Yes, that's correct.
Mostly yes, it's fine from a performance point of view. It's a little complicated because it's mixed in with other topics, such as whether the type has a resilient ABI (in a framework "built for library evolution") and other things like inlinability, cross-module optimization.
Basically, if the compiler has visibility into the function returning the type, then it knows what it is even if you don't, and it can optimize accordingly. So for example if you use an opaque result type in your own source code, then the compiler can see the function implementation and so knows the real returned type. If you use one returned from an ABI-stable library (like the standard library) then it depends on whether the function has been marked inlinable, allowing the caller's compiler to see what type it is. This is the fairly standard burden on ABI-stable library authors to decide how much flexibility to trade off. If the function is inlinable, this means the author cannot, later, return a different type. If it isn't inlinable, then the type is entirely opaque and has to be manipulated via the witness tables. But this is standard for ABI-stable libraries and goes along other things like whether the type is @frozen
, whether other methods are inlinable etc.
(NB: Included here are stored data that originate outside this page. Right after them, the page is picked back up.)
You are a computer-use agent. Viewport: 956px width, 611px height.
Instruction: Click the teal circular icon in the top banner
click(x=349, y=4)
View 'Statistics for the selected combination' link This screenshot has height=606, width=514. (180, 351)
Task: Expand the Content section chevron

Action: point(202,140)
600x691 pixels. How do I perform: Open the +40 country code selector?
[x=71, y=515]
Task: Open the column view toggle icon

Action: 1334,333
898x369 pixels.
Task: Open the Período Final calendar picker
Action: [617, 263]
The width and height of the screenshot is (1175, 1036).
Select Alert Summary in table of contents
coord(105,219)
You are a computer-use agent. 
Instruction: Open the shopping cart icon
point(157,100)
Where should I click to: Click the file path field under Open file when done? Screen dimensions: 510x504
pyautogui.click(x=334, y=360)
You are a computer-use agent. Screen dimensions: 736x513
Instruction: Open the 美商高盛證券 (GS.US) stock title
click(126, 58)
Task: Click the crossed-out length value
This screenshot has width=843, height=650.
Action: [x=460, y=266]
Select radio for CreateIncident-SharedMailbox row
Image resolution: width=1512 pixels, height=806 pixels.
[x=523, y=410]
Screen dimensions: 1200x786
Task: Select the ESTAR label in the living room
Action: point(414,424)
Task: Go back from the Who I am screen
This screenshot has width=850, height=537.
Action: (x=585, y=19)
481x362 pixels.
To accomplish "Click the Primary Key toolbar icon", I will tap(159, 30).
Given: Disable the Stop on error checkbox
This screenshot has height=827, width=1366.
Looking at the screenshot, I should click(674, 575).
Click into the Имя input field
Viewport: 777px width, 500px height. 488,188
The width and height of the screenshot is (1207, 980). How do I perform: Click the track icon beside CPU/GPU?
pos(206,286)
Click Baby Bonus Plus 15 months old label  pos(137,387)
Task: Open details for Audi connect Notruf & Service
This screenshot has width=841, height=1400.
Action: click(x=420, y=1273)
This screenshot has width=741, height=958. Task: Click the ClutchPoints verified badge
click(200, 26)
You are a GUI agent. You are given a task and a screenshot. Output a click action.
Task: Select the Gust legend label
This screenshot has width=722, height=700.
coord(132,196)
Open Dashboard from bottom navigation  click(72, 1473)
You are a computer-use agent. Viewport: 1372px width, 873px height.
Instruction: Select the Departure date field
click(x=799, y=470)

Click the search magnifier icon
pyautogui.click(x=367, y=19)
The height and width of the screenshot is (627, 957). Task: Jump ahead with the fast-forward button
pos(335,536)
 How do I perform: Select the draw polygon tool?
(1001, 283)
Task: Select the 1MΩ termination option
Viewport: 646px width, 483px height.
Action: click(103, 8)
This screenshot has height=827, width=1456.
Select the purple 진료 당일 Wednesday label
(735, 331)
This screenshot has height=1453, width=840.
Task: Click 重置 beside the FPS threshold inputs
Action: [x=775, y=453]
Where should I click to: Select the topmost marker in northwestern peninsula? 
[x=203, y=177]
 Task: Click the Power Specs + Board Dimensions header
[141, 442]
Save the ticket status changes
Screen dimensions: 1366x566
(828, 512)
For the most part, the standard library tends to mark most stuff frozen and inlinable ("fragile") because performance is critical. But higher-level frameworks tend to skew more in favor of resilience.
It is definitely possible when aligned with a Swift 6 language mode. The ABI consequences can be worked around with various techniques. Whether the source break is worth it should be discussed as part of a future pitch.
I think so, yes! A pitch of this very idea is being worked on now. Such a concept when combined with opening of existentials should indeed render AnyCollection<Int>
unnecessary (though since it's ABI, we'll never actually get to delete the 2,500 lines found in ExistentialCollections.swift alas).